A repetition of the experiment using a 5 kV Dc source. The bridge continued until the electricity was interrupted in the last frame.

The water thread experiment is a phenomenon that occurs when two containers of deionized water, placed on an insulator, are connected by a thread, then a high-voltage positive electric charge is applied to one container, and a negative charge to the other. At a critical voltage, an unsupported water liquid bridge is formed between the containers, which will remain even when they are separated. The phenomenon was first reported in 1893 in a public lecture by the British engineer William Armstrong.

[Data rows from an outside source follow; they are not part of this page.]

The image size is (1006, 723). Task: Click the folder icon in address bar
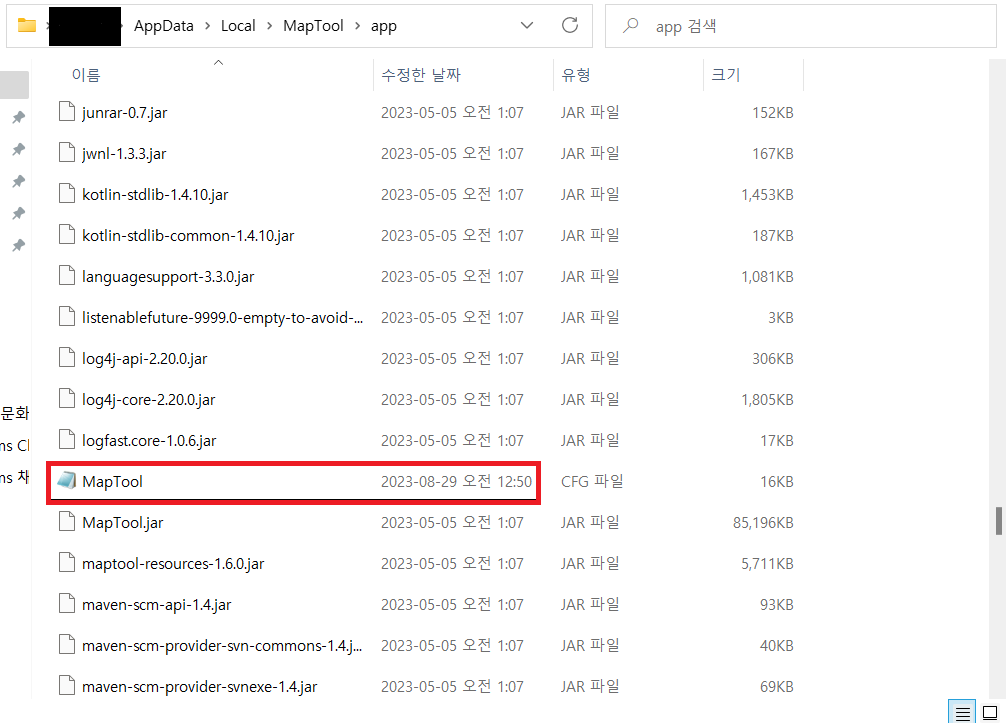[27, 26]
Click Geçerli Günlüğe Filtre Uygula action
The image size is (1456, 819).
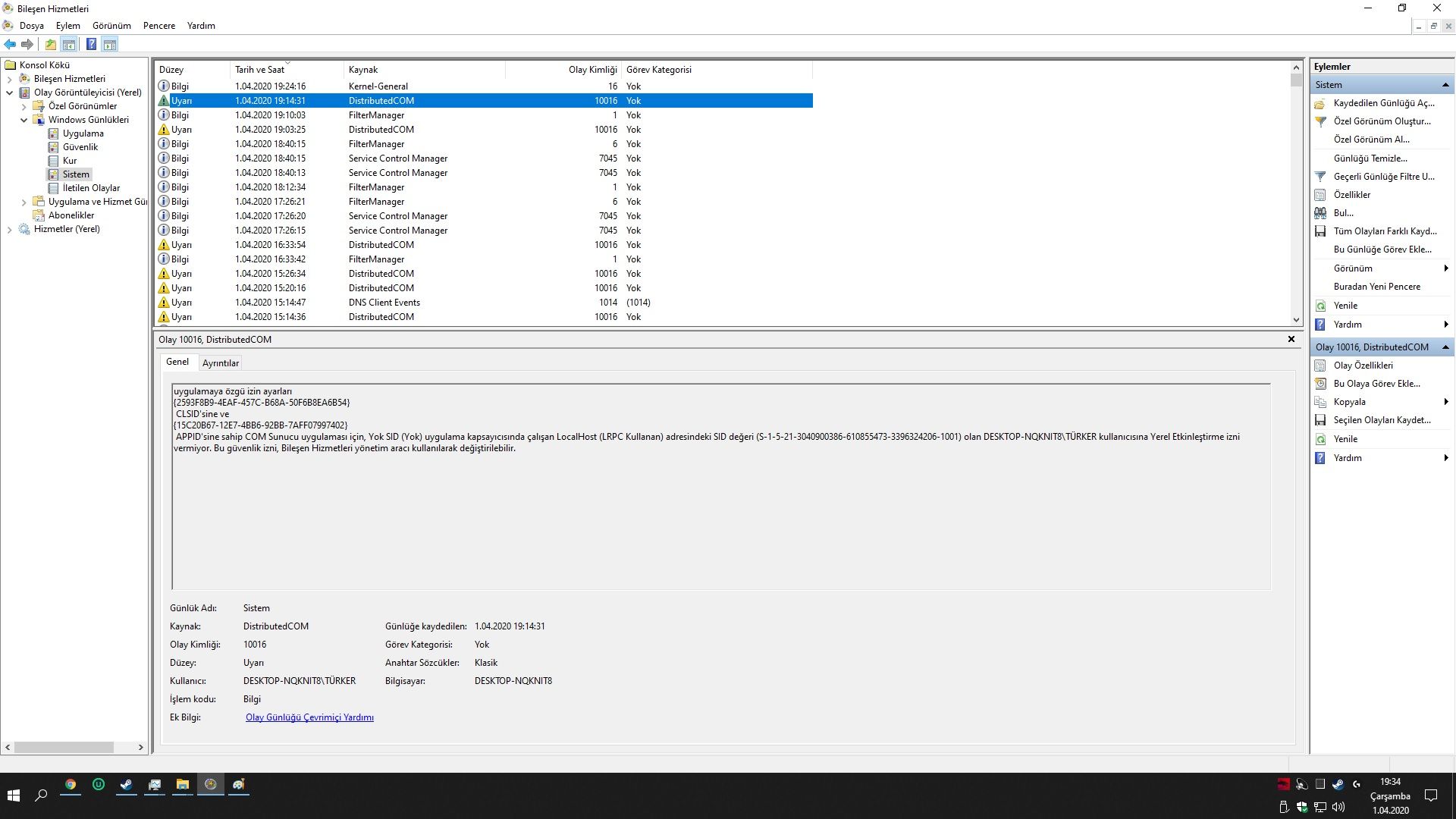click(x=1383, y=177)
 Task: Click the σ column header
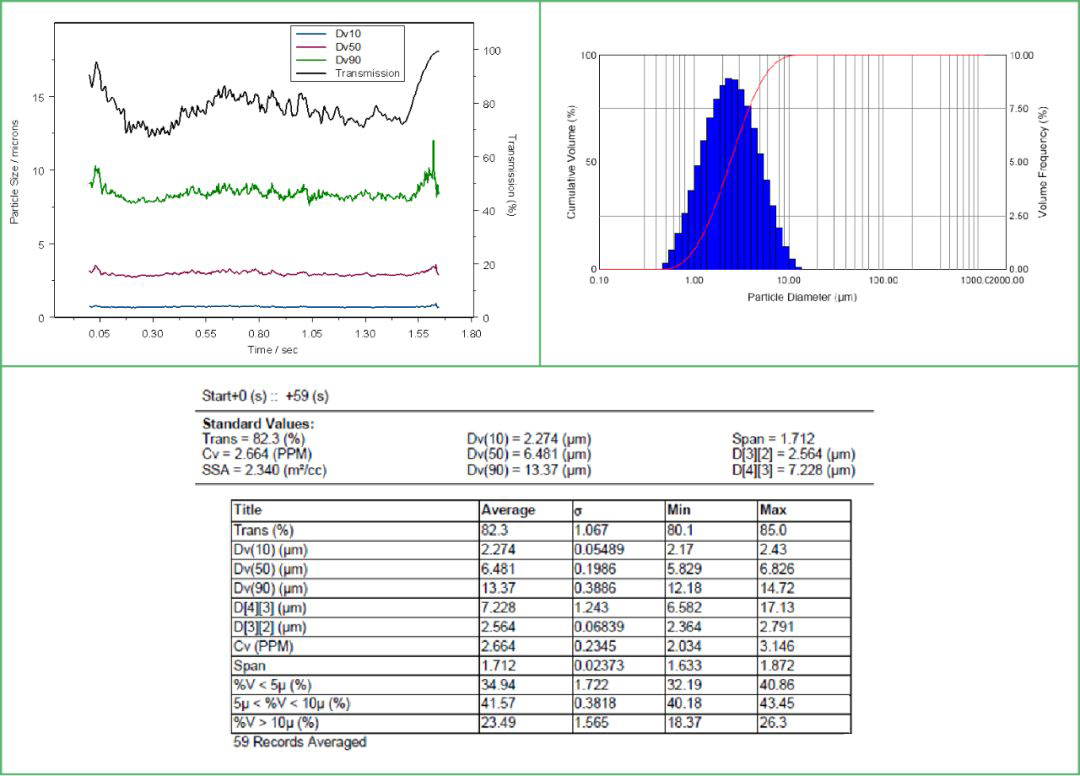point(578,510)
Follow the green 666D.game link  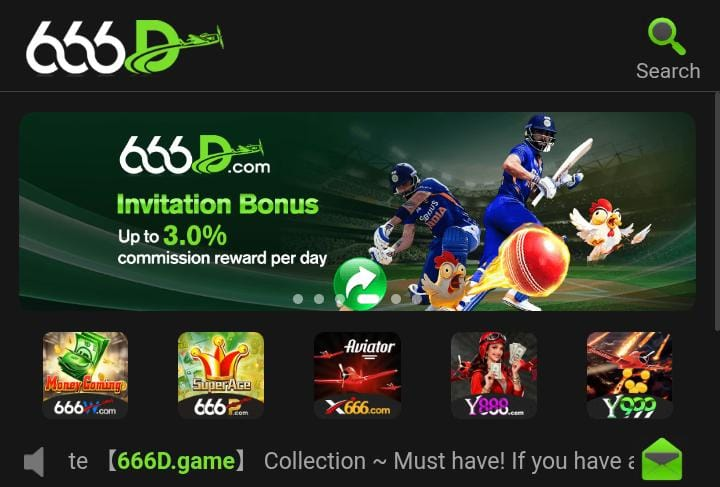tap(176, 461)
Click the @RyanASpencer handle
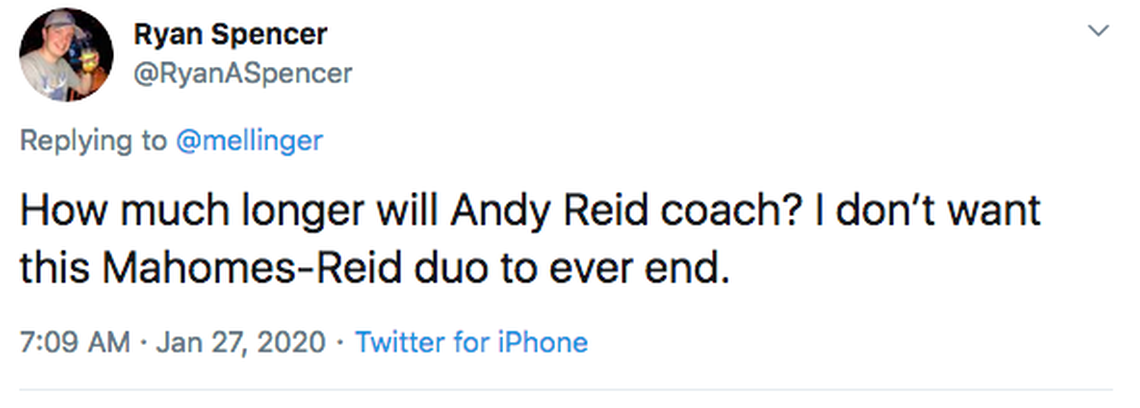The image size is (1140, 408). (x=242, y=73)
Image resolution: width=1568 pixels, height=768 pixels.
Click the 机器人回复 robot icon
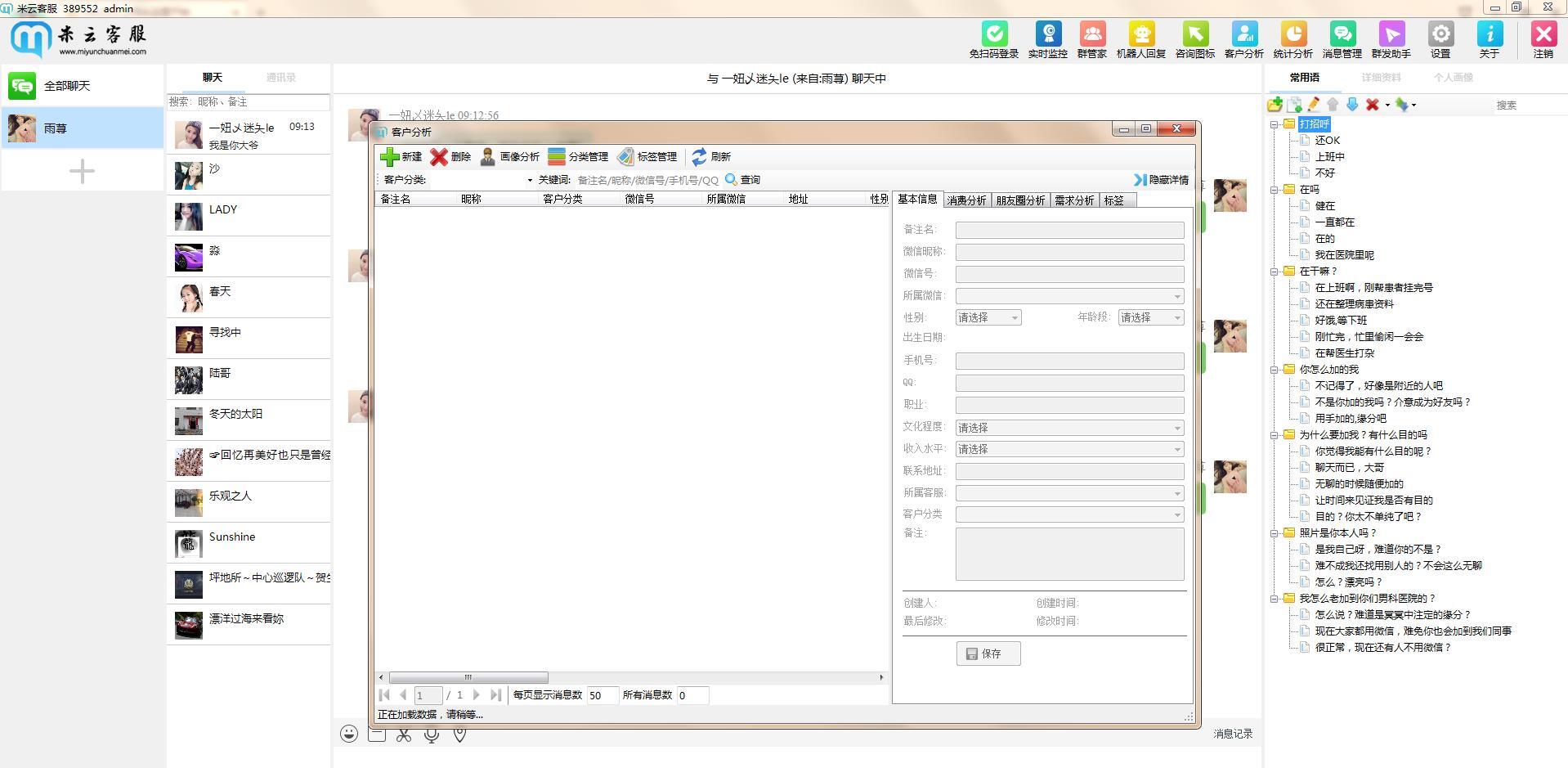tap(1140, 40)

The bridge as observed in a typical configuration has a diameter of 1–3 mm so the bridge remains intact when pulled as far as 25 mm, and remains stable up to 45 minutes. The surface temperature also rises from an initial surface temperature of 20 C up to 60 C before breakdown.

==Experiment==
In a typical experiment, two 100 mL beakers are filled with deionized water to roughly 3 mm below the edge of the beaker, and the water exposed to 15 kV direct current, with one beaker turning negative, and the other positive. After building up electric charge, the water then spontaneously rises along the thread over the glass walls and forms a "water bridge" between them. When one beaker is slowly pushed away from the other, the structure remains. When the voltage rises to 25 kV, the structure can be pulled apart as far as 25 mm. If the thread is very short, then the force of the water may be strong enough to push the thread from the positive glass into the negative glass.

The water generally travels from anode to cathode, but the direction may vary due to the different surface charge that builds up at the water bridge surface, which will generate electrical shear stresses of different signs. The bridge breaks into droplets due to capillary action when the beakers are pulled apart at a critical distance, or the voltage is reduced to a critical value.

The bridge needs clean, deionized water to be formed, and its stability is dramatically reduced as ions are introduced into the liquid (by either adding salt or from electrochemical reactions at the electrode surface).

== Causes ==
Although the phenomenon still needs to be studied further, the scientific community agrees that surface polarization at the water surface when a high tangent electrical field is applied is responsible for the extraordinary stability of the system, which has been confirmed via experiments, theory and simulations. The same mechanism has been known for decades and has been applied for stabilization of liquid films and oil liquid bridges in the past. Some have speculated that this bridge is made up of an H_{3}O_{2} lattice or exclusion zone water. However, there is no single experimental proof or measurement of such claims.